*Problem to work on*
Retype each entry. Leave nothing out.
*** Recorded data ***
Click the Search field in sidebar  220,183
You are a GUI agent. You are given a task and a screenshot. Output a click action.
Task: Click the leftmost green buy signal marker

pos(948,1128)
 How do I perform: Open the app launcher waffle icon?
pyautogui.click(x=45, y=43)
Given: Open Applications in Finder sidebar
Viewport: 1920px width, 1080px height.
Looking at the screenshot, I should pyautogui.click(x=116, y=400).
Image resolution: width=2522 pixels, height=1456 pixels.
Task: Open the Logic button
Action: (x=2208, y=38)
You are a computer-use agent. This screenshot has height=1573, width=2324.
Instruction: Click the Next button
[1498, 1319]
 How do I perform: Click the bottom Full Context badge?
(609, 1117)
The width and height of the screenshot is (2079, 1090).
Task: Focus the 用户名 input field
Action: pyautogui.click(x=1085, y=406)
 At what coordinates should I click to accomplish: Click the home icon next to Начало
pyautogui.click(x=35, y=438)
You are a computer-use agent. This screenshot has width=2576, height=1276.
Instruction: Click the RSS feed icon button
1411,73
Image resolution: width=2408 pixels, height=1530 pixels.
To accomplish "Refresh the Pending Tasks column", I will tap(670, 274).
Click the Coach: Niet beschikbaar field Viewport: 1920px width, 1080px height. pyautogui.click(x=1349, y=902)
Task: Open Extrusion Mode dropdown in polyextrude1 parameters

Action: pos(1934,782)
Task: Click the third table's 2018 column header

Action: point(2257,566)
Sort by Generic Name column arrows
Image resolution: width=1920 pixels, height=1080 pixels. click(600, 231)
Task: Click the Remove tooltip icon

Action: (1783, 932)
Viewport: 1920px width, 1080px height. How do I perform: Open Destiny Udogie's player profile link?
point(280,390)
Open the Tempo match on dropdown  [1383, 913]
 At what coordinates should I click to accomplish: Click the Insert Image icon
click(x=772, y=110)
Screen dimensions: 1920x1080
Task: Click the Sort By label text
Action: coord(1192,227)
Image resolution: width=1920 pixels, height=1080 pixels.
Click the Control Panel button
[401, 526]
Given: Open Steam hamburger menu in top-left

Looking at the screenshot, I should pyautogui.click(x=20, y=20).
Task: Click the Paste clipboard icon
*** End of Recorded data ***
*Result of this task*
Click the Search field in sidebar  220,183
You are a GUI agent. You are given a task and a screenshot. Output a click action.
Task: Click the leftmost green buy signal marker

pos(948,1128)
 How do I perform: Open the app launcher waffle icon?
pyautogui.click(x=45, y=43)
Given: Open Applications in Finder sidebar
Viewport: 1920px width, 1080px height.
Looking at the screenshot, I should pyautogui.click(x=116, y=400).
Image resolution: width=2522 pixels, height=1456 pixels.
Task: Open the Logic button
Action: (x=2208, y=38)
You are a computer-use agent. This screenshot has height=1573, width=2324.
Instruction: Click the Next button
[1498, 1319]
 How do I perform: Click the bottom Full Context badge?
(609, 1117)
The width and height of the screenshot is (2079, 1090).
Task: Focus the 用户名 input field
Action: pyautogui.click(x=1085, y=406)
 At what coordinates should I click to accomplish: Click the home icon next to Начало
pyautogui.click(x=35, y=438)
You are a computer-use agent. This screenshot has width=2576, height=1276.
Instruction: Click the RSS feed icon button
1411,73
Image resolution: width=2408 pixels, height=1530 pixels.
To accomplish "Refresh the Pending Tasks column", I will tap(670, 274).
Click the Coach: Niet beschikbaar field Viewport: 1920px width, 1080px height. pyautogui.click(x=1349, y=902)
Task: Open Extrusion Mode dropdown in polyextrude1 parameters

Action: pos(1934,782)
Task: Click the third table's 2018 column header

Action: point(2257,566)
Sort by Generic Name column arrows
Image resolution: width=1920 pixels, height=1080 pixels. click(600, 231)
Task: Click the Remove tooltip icon

Action: (1783, 932)
Viewport: 1920px width, 1080px height. How do I perform: Open Destiny Udogie's player profile link?
point(280,390)
Open the Tempo match on dropdown  [1383, 913]
 At what coordinates should I click to accomplish: Click the Insert Image icon
click(x=772, y=110)
Screen dimensions: 1920x1080
Task: Click the Sort By label text
Action: coord(1192,227)
Image resolution: width=1920 pixels, height=1080 pixels.
Click the Control Panel button
[401, 526]
Given: Open Steam hamburger menu in top-left

Looking at the screenshot, I should pyautogui.click(x=20, y=20).
Task: Click the Paste clipboard icon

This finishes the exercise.